Jim Shumate, a native of Wilkes County, North Carolina, made his name as a young fiddler in the 1940s playing with Bill Monroe’s Blue Grass Boys and later with Lester Flatt and Earl Scrugg’s Foggy Mountain Boys. As a fiddler, Shumate pioneered innovations that are still admired and studied by musicians today.
Born on Chestnut Mountain in 1921, Shumate grew up hearing the sounds of his uncle playing fiddle at a neighboring farm. “He just played on his front porch when they got through working in the field,” he recalls. “Why, if the wind was coming in the right direction, I could hear him from our house, and, oh, it was so pretty.” Shumate says he has always liked the sound of a fiddle.
He also listened to the Grand Ole Opry’s premier fiddler, Arthur Smith. Smith’s style emphasized “long-bow” fiddling in which a number of notes are played with each stroke of the bow. “I tried my best to play just like Arthur,” Shumate remembers. In addition to learning bowing techniques, he was also influenced by Smith’s fondness for playing bluesy slides. Self-taught, Shumate began playing the fiddle as a young boy and won his first contest when he was fourteen years old.
As a young man, Shumate moved to Hickory, North Carolina, and went to work in a furniture factory, but was soon playing on the local radio station WHKY with Don Walker and the Blue Ridge Boys.
One day, as Bill Monroe was driving through North Carolina, he happened to tune in to the show and heard Shumate’s fiddling. Shortly thereafter, Shumate received a surprise phone call from the Father of Bluegrass himself asking him to join his Blue Grass Boys.
Monroe’s Blue Grass Boys played each Saturday night on the Grand Ole Opry and spent the rest of the week performing across the South. During these trips Shumate realized the extent of their influence. “Little groups were all over the country and every one of them would be trying to do the same thing we had done on the Opry the night before,” he recalls. “I said, ‘Fellows, we’re making some kind of history, [but] I don’t know what it is.” While working on the Opry, Shumate introduced Monroe’s songs with a fiddle “kick-off” that quickly became standard practice in bluegrass music.
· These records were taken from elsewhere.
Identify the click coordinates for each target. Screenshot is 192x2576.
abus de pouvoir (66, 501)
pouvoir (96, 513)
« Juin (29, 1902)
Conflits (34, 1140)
In 1948, Earl Scruggs and Lester Flatt offered him a job with the Foggy Mountain Boys, and Shumate fiddled on the legendary band’s first recording session. That same year, he outplayed some of the country’s best fiddlers to win the National Fiddlers Convention in Richlands, Virginia, giving him the permanent title of Master Fiddler. In 1949, Shumate tired of life on the road and returned to Hickory to work in retail furniture sales; however, he continued to perform and record when his schedule permitted. Over the years, Shumate has recorded old bluegrass standards as well as his own original tunes. All of his recordings are included in the Jim Shumate Collection (Volume 1 and 2) available through Heritage Records in Galax, Virginia.
Shumate’s upbeat, innovative style of fiddling and his stint on the Grand Ole Opry earned him recognition in the Bluegrass Hall of Fame in Nashville, Tennessee. In 1995, his contribution to bluegrass music garnered him the North Carolina Folk Heritage Award given by the North Carolina Arts Council for “excellence achieved through a lifetime of practice.” As one of the pioneers of bluegrass music, Shumate appeared on a TNN special, “Grass Roots to Bluegrass,” in 1999 which highlighted the originators of bluegrass music in an informal jam session hosted by Mac Wiseman. Shumate performed at the first MerleFest in 1988 in his native North Wilkesboro and returned in 2005 to perform along with other former members of Bill Monroe’ Blue Grass Boys.
In addition to his prowess as a fiddler, Shumate is a composer of sacred songs. His favorite, “Old Country Baptizing,” is sung regularly in churches in western North Carolina. Reflecting on his musical talent, he is quick to acknowledge his blessings. “I just thank God for the gift that I have in it. And every day I can play a little better than I could the day before. So that‘s got to be a gift, you know.”
At eighty-nine, Jim Shumate lives in Hickory with Naomi, his wife of sixty-seven years. They enjoy spending as much time as possible at their retreat at his boyhood home place on Chestnut Mountain. A lover of the North Carolina Mountains, Shumate paid tribute to his Chestnut Mountain roots when composing his original tune, “Chestnut Mountain Rag.” He continues to play for family and friends, gives fiddle lessons, and occasionally gives selected public performances. His wife Naomi comments, “He picked up the fiddle when he was a boy and hasn’t put it down.”